Un livre extrêmement documenté, facile à lire, qui expose l’histoire récente du catholicisme avec une grille explicative d’une remarquable puissance de compréhension, qui rend compte des autres analyses, soit en les intégrant dans son propos, soit en les discutant, comme, par exemple, celles menées par Guillaume Cuchet ou Yann Raison du Cleuzioux.

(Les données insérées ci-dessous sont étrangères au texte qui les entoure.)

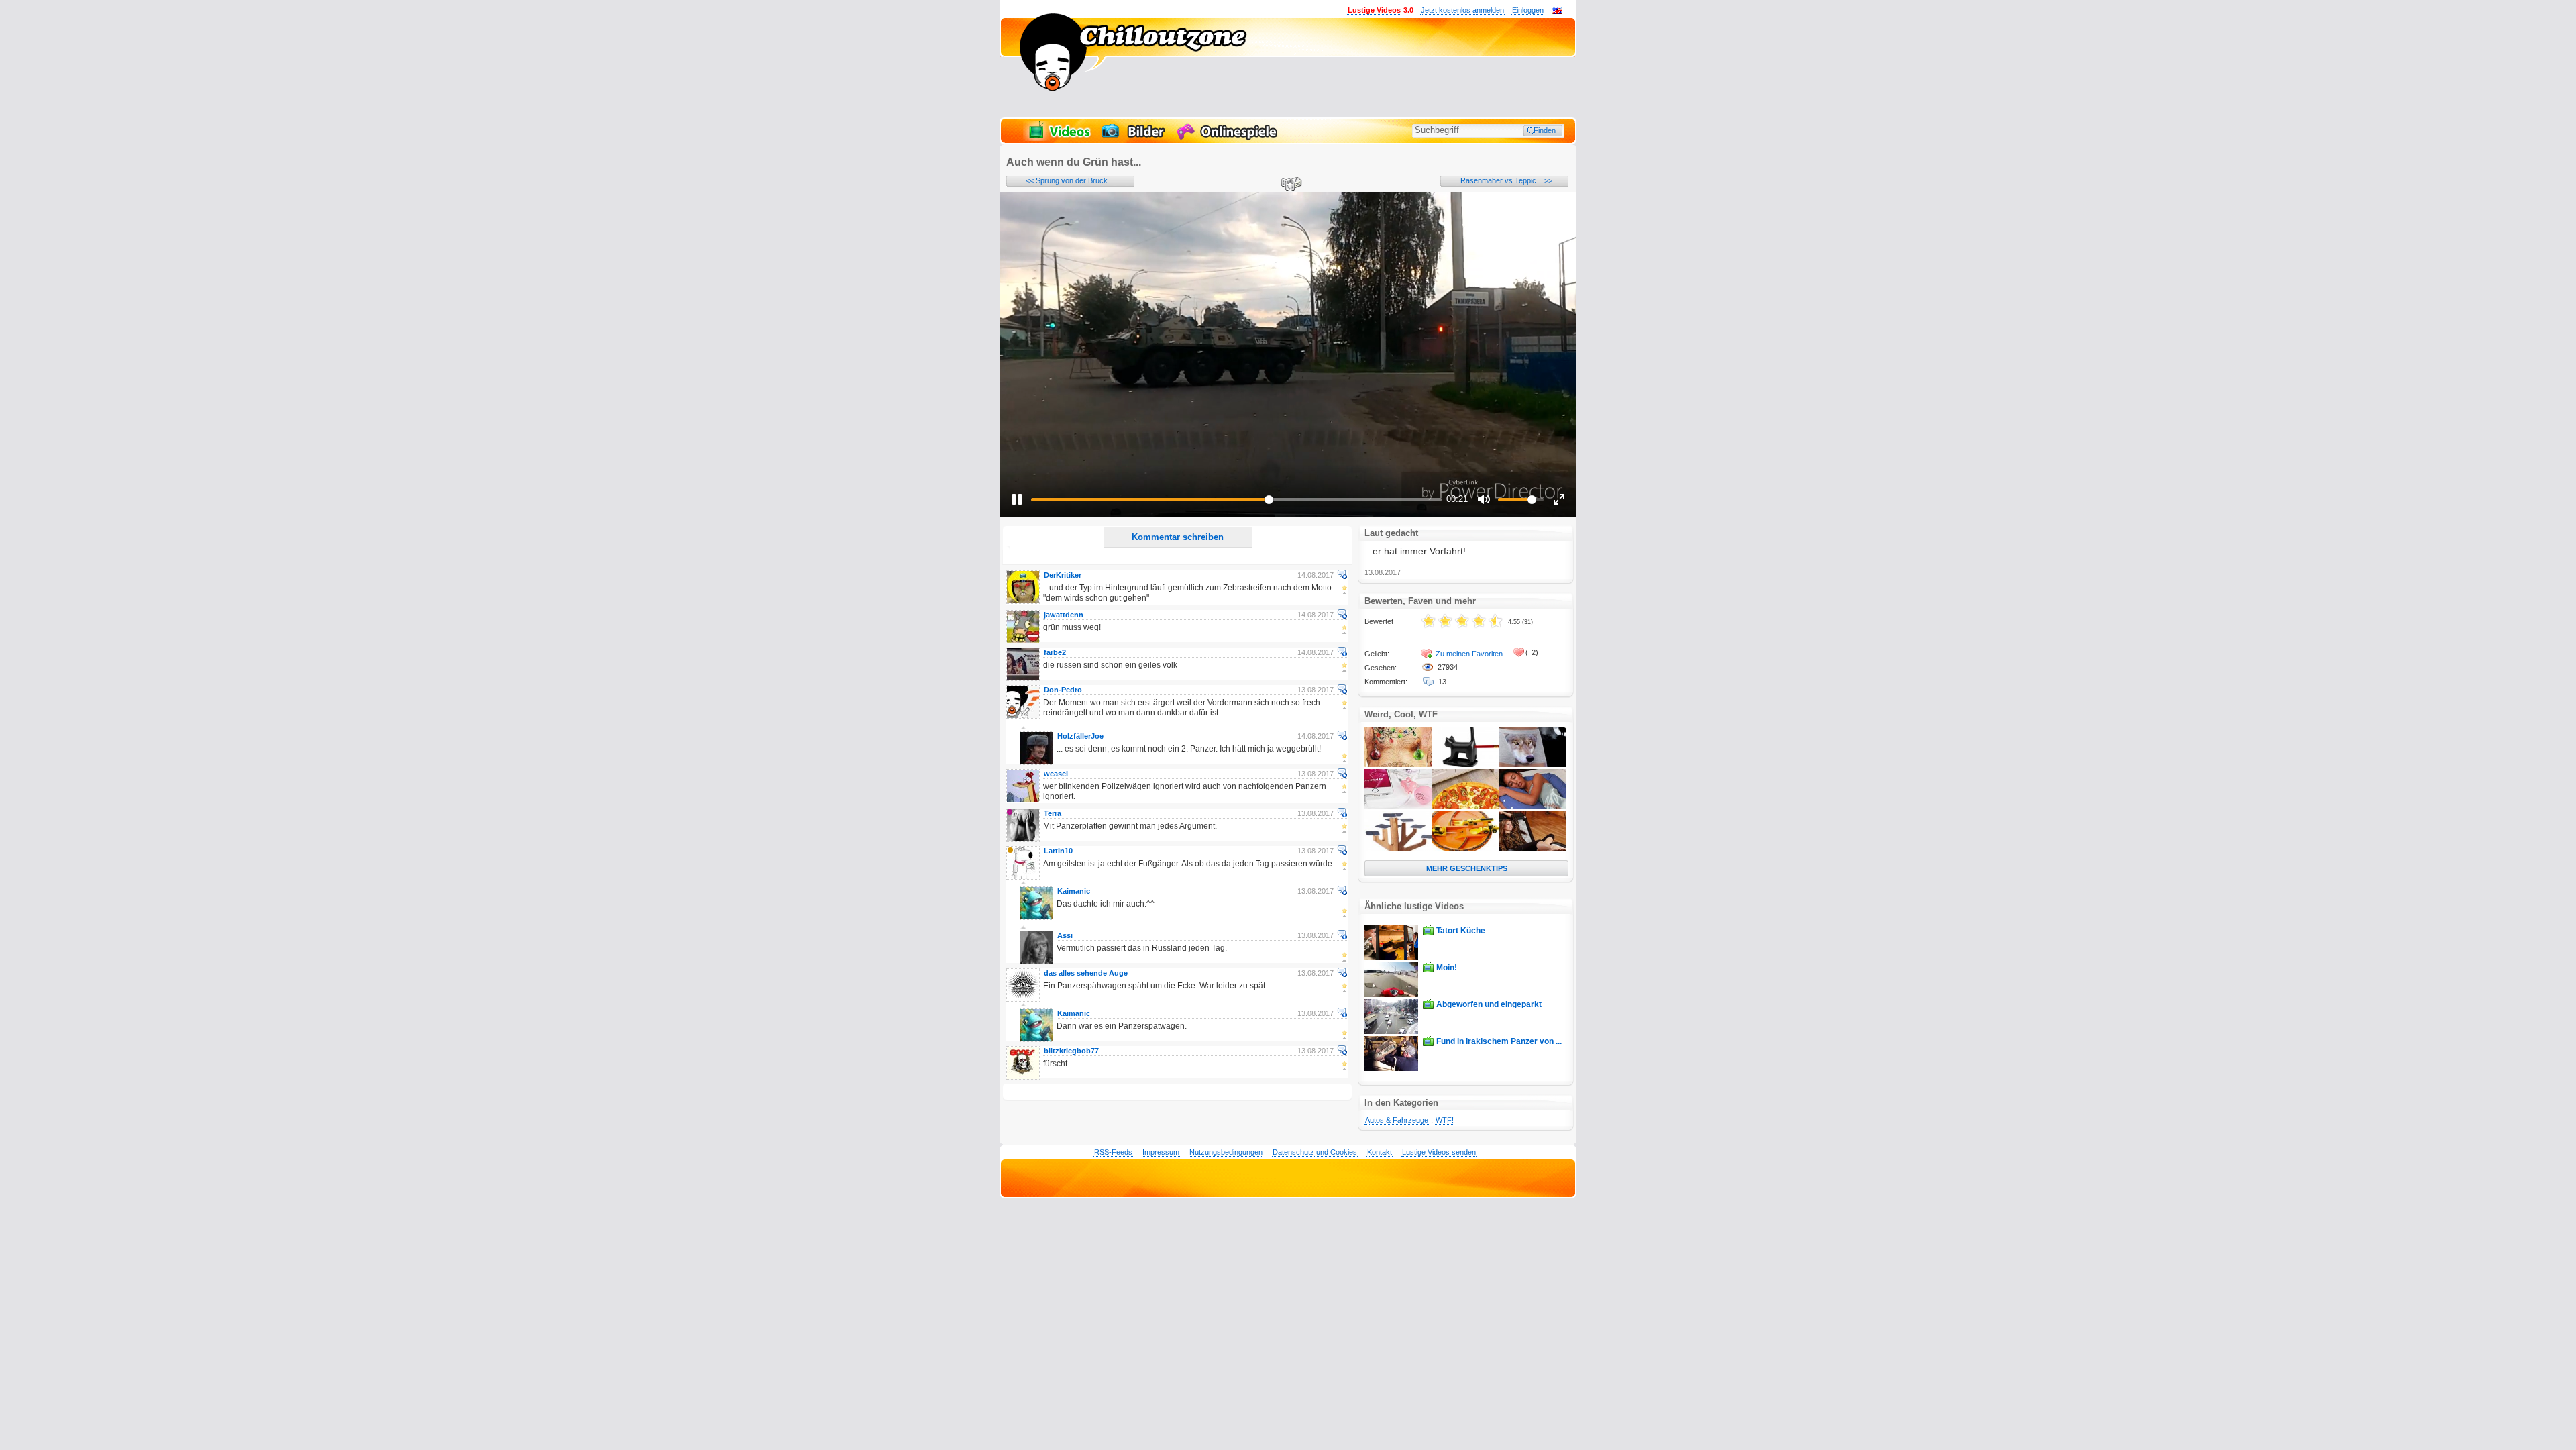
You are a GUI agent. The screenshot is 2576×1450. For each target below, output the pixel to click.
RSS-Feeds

Le livre est truffé de références à des points d’histoire, de sociologie, de doctrine ou de théologie essentiels mais énoncés parfois rapidement ou de façon allusive (comme le Concile, le Synode, les conférences épiscopales, l’acolytat, la pilule contraceptive….). De petites notes explicatives de bas de page viennent utilement éclairer le lecteur sans gêner la lecture.